Dave Alvin - New Highway
My amazing wife is always way more in touch with new releases than I am and she picked up this latest book from Blasters (and infinite other bands) guitarist Dave Alvin. Appropriately subtitled "selected lyrics, poems, prose, essays, eulogies and blues", Dave spells out just what you'll find in this tome.
A fine writer, his stories are, as he says at one point, "autobiographical" although "not necessarily true"! I dig what he's saying here, as memories fade, and some things just sound better once they are embellished. His lyrics occasionally don't stand on their own on a written page, but most of them are pretty damn great and tell micro-stories in the best sense - and that's damn hard to do well.
He makes me jealous by telling tales of seeing blues and R'n'B giants at small clubs in the LA area as I realize that, while he grew up in LA and therefore had a head start on me, there were many that I could have still caught but missed as I wasn't aware of them. And he even had a chance to freakin' see Jimi Hendrix! But, I am grateful for seeing the likes of the Blasters and innumerable punk'n'new wave' n'garage bands in tiny clubs with a handful of others once I did get to Hollywood.
Reading this does make me miss LA and makes me nostalgic for the crazy times that I had there - both good'n'bad. I wish that I had been a better songwriter and had been able to capture the times and the lifestyles nearly as well as Dave did. There was a lot of heartbreak, plenty of wild times, plenty of hard times (financially and emotionally) and lots of, yes, sex, drugs, alcohol, and rock'n'roll, and ending with true, eternal love - the best gift that LA gave me.
Interestingly, he mentions John Stewart, who I happened across in the 70's and always dug, but I didn't know that he wrote "Daydream Believer" or that he was in the Kingston Trio!
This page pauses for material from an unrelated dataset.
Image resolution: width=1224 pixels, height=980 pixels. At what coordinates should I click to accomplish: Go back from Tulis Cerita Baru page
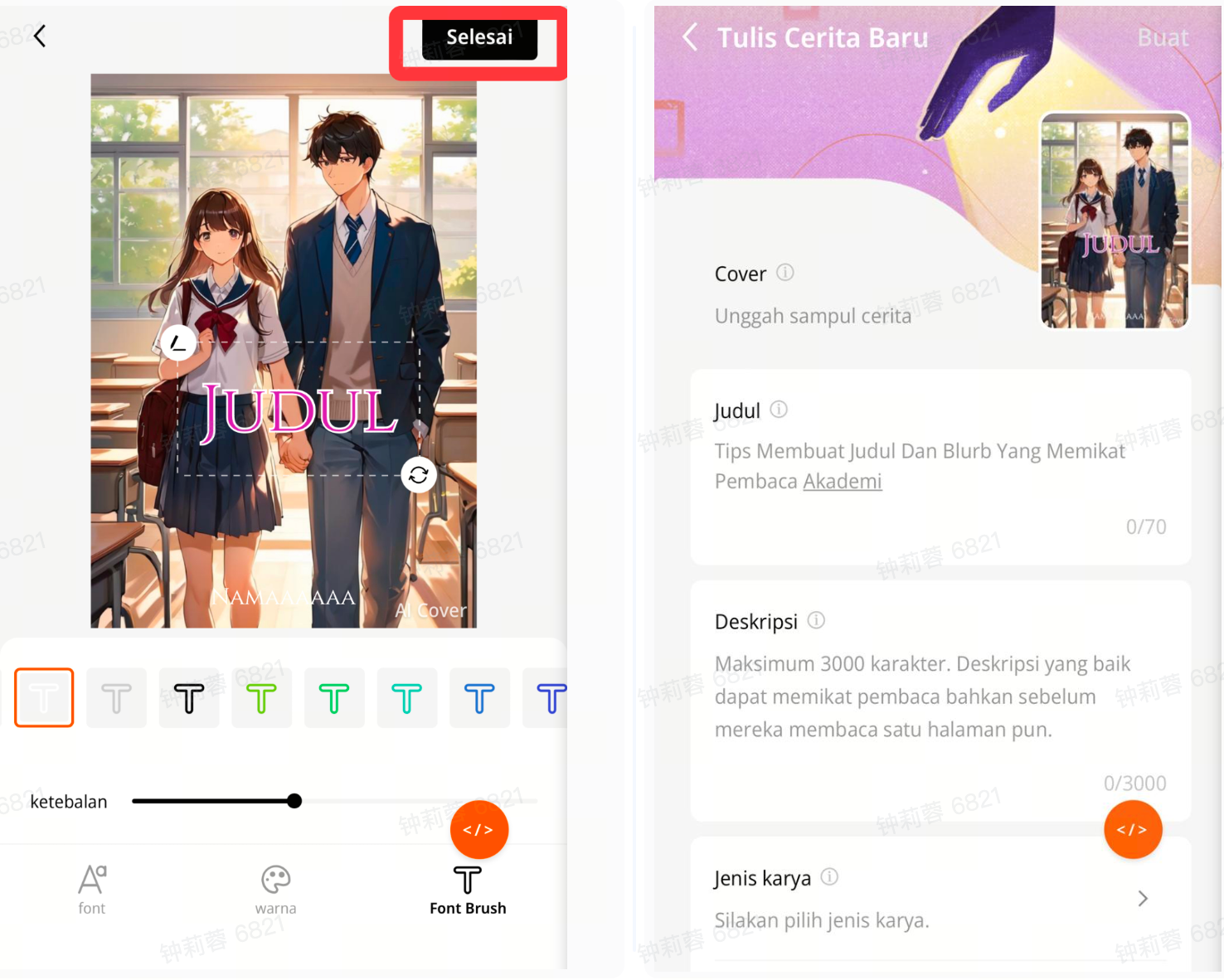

And did I ever mention that we discovered that Dave was our house-behind-us neighbor in Silverlake, but we didn't find out until we were moving out and he commented on a Tiki head we were transferring? (He has a funny story of a couple of young women walking by him working in that yard and asking if he was Kid Rock's dad!)
Talented dude, lots of great writing of all types, amazing tales of meeting and watching incredible legends and lots more. This is about as highly recommended as can be!